Story highlights

Perfect storm: Higher demand, drop in front-line TSA staff

Thousands have already missed their flights

Long lines make consumers consider Pre-Check

CNN  — 

Think U.S. security lines are bad now?

Wait until everyone starts taking summer vacations.

More than 231 million passengers are expected to fly on U.S. airlines this summer, including more than 30 million travelers on international flights, according to a report from Airlines for America, a U.S. airline trade group, released Wednesday.

That’s a 4% increase from last summer’s all-time high of 222 million passengers.

That could translate into hours-long security wait times getting even longer at the nation’s airports, and even more travelers missing their scheduled flights.

Thousands have already missed their flights.

“Due to the length of the lines, tens of thousands of customers have missed their flights and thousands of checked bags have been delayed in TSA resolutions rooms due to low staffing,” American Airlines spokesman Ross Feinstein said.

American airports and airlines have been predicting this perfect storm due to increased passenger volume, decreased TSA screener staffing and a TSA security system that slows down every time a screening machine shows potentially prohibited items.

“It has been a challenging spring with fliers waiting in lines that take more than 60 to 90 minutes to get through security,” said Sharon Pinkerton, Airlines for America’s senior vice president of legislative and regulatory affairs, in a statement.

“We encourage TSA to quickly hire and train new staff to help alleviate this problem, and we also encourage more travelers to enroll in TSA PreCheck as we move into another record-setting travel season.”

The TSA has 42,525 front-line staffers this year, a 10% drop since fiscal year 2013, according to the agency.

The staffing numbers are what the TSA says it can afford based on congressional appropriations.

Congress has allowed the Department of Homeland Security, which oversees the TSA, to shift funds to pay existing TSA officers overtime and hire new security officers.

The TSA hopes to have 768 new security officers in place as early as mid-June, Department of Homeland Security Secretary Jeh Johnson said last week.

In a Wednesday conference call, Airlines for America’s Pinkerton also urged Congress to redirect increased September 11 passenger security fees to pay for air travel security, which was the fee’s original intent. A December 2013 budget deal increased the fee but directed most of the new revenue to pay down the federal deficit.

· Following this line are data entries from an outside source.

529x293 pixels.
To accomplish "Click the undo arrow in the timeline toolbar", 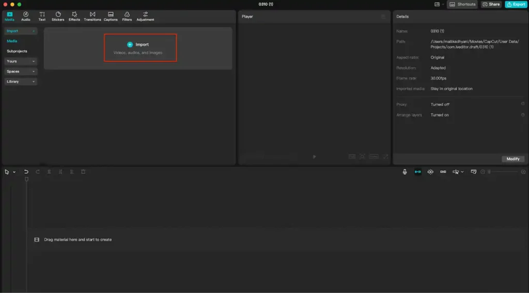I will click(26, 172).
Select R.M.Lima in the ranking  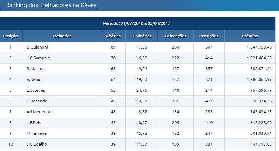tap(36, 69)
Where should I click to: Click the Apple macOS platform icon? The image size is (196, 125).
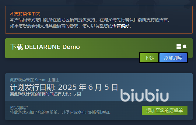pos(184,46)
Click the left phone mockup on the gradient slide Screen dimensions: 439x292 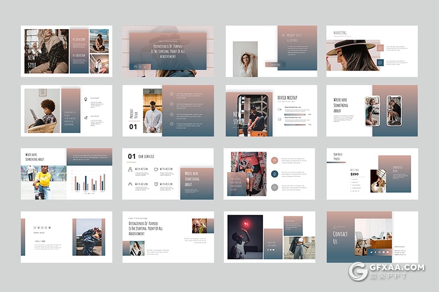click(x=373, y=111)
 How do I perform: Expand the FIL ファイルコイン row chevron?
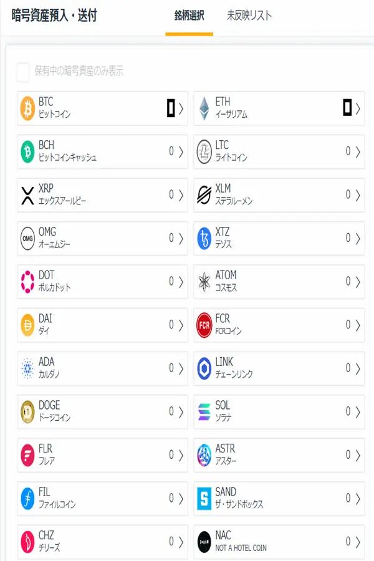click(180, 499)
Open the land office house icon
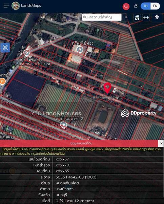The image size is (164, 204). click(137, 17)
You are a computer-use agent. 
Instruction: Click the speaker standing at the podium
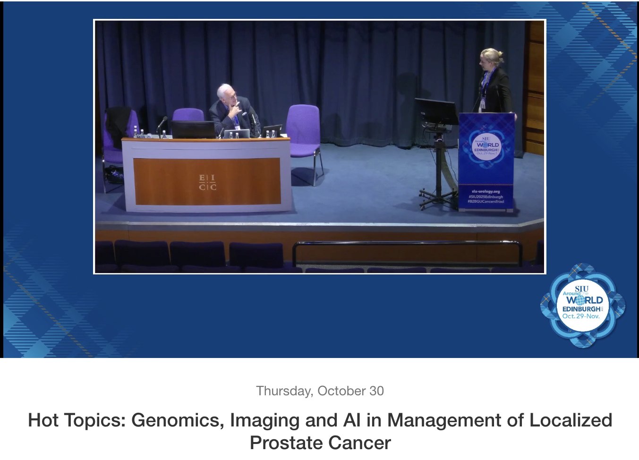(493, 81)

Airlines for America launched the hashtag #ihatethewait for travelers to share their security wait times.

The group also encouraged travelers to sign up for TSA Pre-Check or Customs and Border Protection’s Global Entry – which includes Pre-Check – to get expedited screening at the airport.

Some 2.5 million travelers have signed up for the TSA program, far short of the 25 million the TSA would like to enroll, according to The New York Times.

Reports of long lines at many of the nation’s airports seem to have inspired more people to consider the program.

Pre-Check applications increased from 8,400 per day in April to more than 11,000 per day in May, according to the TSA.